"Post-operatively, corneal complications occurred in 11 (11%) of eyes: 4 eyes had non-healing epithelial defects (1 progressed to corneal ulcer and required penetrating keratoplasty (PKP)), 2 failed PKs required repeat grafts, 2 eyes developed corneal oedema associated with ocular hypertension and 3 eyes developed band keratopathy (BK). Among the eyes with BK, two had SO in the anterior chamber pre-SO removal and one had residual SO in the anterior chamber after SO removal (<10%); one of the three had mild BK before SO removal. Cystoid macular edema was seen in two eyes (2%) that had undergone RD repair; none of the patients was diabetic and none had CME pre-operatively. Seven eyes (7%) underwent PPV after SO removal: five for recurrent RD, one for full thickness macular hole without RD and one for hypotony (and underwent two PPV for this condition).
Hypotony, defined as IOP < 6 mm Hg on two or more occasions was observed in 8 (8%) eyes after SO removal. Average IOP pre-oil removal surgery was 16.1 mm Hg. None of the eyes had an average IOP < 6 mm Hg prior to SO removal, but 7 eyes had random measurements of IOP < 6 mm Hg before SO removal. Of these seven eyes, hypotony was seen in four eyes (57%) after SO removal. The average IOP in the four eyes that had lower IOP pre-SO removal and developed hypotony, was 7.4 mm Hg. Of the eight eyes developing hypotony after SO removal, four had open globe injury, three had advanced diabetic TRD and one had RRD with PVR. Of these hypotonus eyes, three had undergone retinotomy and retinectomy: two had 360° of retinotomy and retinectomy; one had a 90° retinotomy. Late hypotony (i.e., onset more than 6 months after SO removal) occurred only in one case, whereas seven eyes developed hypotony immediately after SO removal that persisted until last follow-up. One eye required reinsertion of oil for hypotony management. Pre-operative average VA of these eight hypotonus eyes was finger counting. No eyes progressed to phthisis.

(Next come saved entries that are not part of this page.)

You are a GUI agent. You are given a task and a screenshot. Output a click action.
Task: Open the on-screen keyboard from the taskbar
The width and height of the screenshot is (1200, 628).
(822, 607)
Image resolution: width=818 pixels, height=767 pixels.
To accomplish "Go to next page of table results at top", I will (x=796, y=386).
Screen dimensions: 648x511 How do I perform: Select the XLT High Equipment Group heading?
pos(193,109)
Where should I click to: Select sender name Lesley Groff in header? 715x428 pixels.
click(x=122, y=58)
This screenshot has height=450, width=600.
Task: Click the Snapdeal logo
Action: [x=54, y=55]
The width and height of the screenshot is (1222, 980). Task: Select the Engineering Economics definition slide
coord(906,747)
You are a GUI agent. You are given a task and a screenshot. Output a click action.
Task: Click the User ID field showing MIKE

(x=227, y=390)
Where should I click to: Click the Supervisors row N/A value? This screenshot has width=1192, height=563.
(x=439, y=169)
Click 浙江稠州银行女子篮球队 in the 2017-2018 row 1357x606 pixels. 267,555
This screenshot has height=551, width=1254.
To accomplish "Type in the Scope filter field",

Ocular hypertension, defined as IOP > 24 mm Hg on 2 or more occasions, was noted in 13 (13%) of eyes after SO removal. Two had Ahmed tubes inserted eventually after maximal therapy was reached at 15.2 and 4.3 months, respectively.
Retinal re-detachment occurred in seven eyes (7%), requiring a repeat vitrectomy with gas or oil tamponade: two were macular hole-related RDs. Recurrent RD occurred at an average of 5.6 months (range: 1–16 months) after SO removal. Five of the seven eyes that re-detached had received supplementation of demarcation laser at the time of SO removal. The indication for the initial PPV in these seven eyes included open globe injury (two eyes), diabetic TRD (one eye), combined RRD/TRD with PVR (one eye) with history of a failed PPV/gas and RRD (three eyes). Vitreous substitute used included one C3F8, one SF6 and rest with water.
One diabetic eye had new onset rubeosis after SO removal and underwent one anti-VEGF injection with rubeosis resolution.
Three eyes (3%) underwent membrane peel at the time of SO removal. The pre- and post-SO removal visual acuities in these three eyes were CF, 20/80, HM, and HM, 20/30, LP, respectively. The eye with final VA of LP vision developed hypotony after SO removal.
A total of 68% had cataract progression SO removal. A cataract was considered significant if lens had at least 3 + NS or 2 + PSC, or if the lens was described as mature, brunescent or white. Significant cataract progression was seen in 68 eyes (68%) in our series; 8 were described as mature, including 3 white and 5 brunescent cataracts."